C’est un drame absolu que d’être identifié et jugé en fonction de l’appartenance à un groupe, une communauté ou une pensée, en niant la personnalité propre des individus et donc de leurs vertus comme de leurs responsabilités.
Partons de cette réflexion pour analyser un cas que je veux partager aujourd’hui avec le lecteur de ma chronique, celui de Benyamin Netanyahou et de son père, Bension Netanyahou (Ben-Zion), né à Varsovie.
Le père fut un membre très influent du mouvement sioniste dans sa branche la plus radicale c’est-à-dire du « sionisme révisionniste ». L’idéologie de cette mouvance était de refuser les positions de dialogue avec l’occupant Britannique en adoptant des stratégies plus fermes, jusqu’au combat armé.
Bension Netanyahou fut un adepte du mouvement et secrétaire de son créateur, Vladimir Jabotinsky. L’objectif fut de revendiquer l’ensemble du territoire en créant un « mur d’acier contre les arabes ». La violence et les meurtres en étaient justifiés par cet objectif de ce parti d’extrême droite.

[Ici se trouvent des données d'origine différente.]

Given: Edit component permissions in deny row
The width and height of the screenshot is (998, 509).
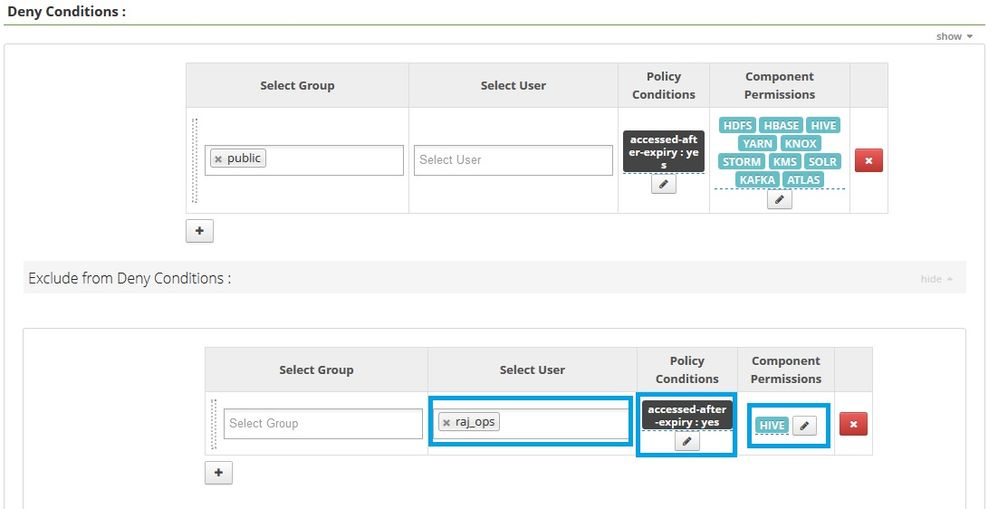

Ben-Zion partagea toutes les positions du fascisme en les revendiquant, le racisme par la théorie de l’homme pur, le nationalisme défendu par les armes, le culte du dirigeant fort ainsi qu’une exécration du socialisme prôné par l’aile gauche du sionisme. Ben-Zion alla jusqu’à proclamer son admiration envers Mussolini, ce qui est un comble pour un juif qui évoque la Shoa.
David Ben Gourion surnommera Jabotinsky « Vladimir Hitler ». Après la relecture d’un ancien article du Führer, il déclara : « J’avais ce sentiment de lire Jabotinsky par les mêmes mots, le même style, le même esprit »
Ben-Zion s’exile volontairement aux-Etats-Unis pour fuir les « socialistes » du sionisme (raison invoquée mais est-elle réelle ?). Les opinions du père de Benyamin Netanyahou sont très clairement une forme pure du radicalisme d’extrême droite. C’est ainsi le contexte idéologique dans lequel le fils fut baigné dans son enfance aux Etats-Unis (ce qui explique son parfait anglais) qui en adopta toutes les positions et doctrines.
Le fils est-il pour autant responsable des épouvantables idées de son père ? Selon l’argumentaire que nous avions précédemment développé, la réponse doit être négative, nul n’est responsable d’autrui.
Mais alors, me dirait-on, c’est une excuse facile et un soutien inacceptable au pire des extrémistes. Non, absolument pas car s’il est dégagé de sa responsabilité envers son père, il en est totalement coupable de son propre fait.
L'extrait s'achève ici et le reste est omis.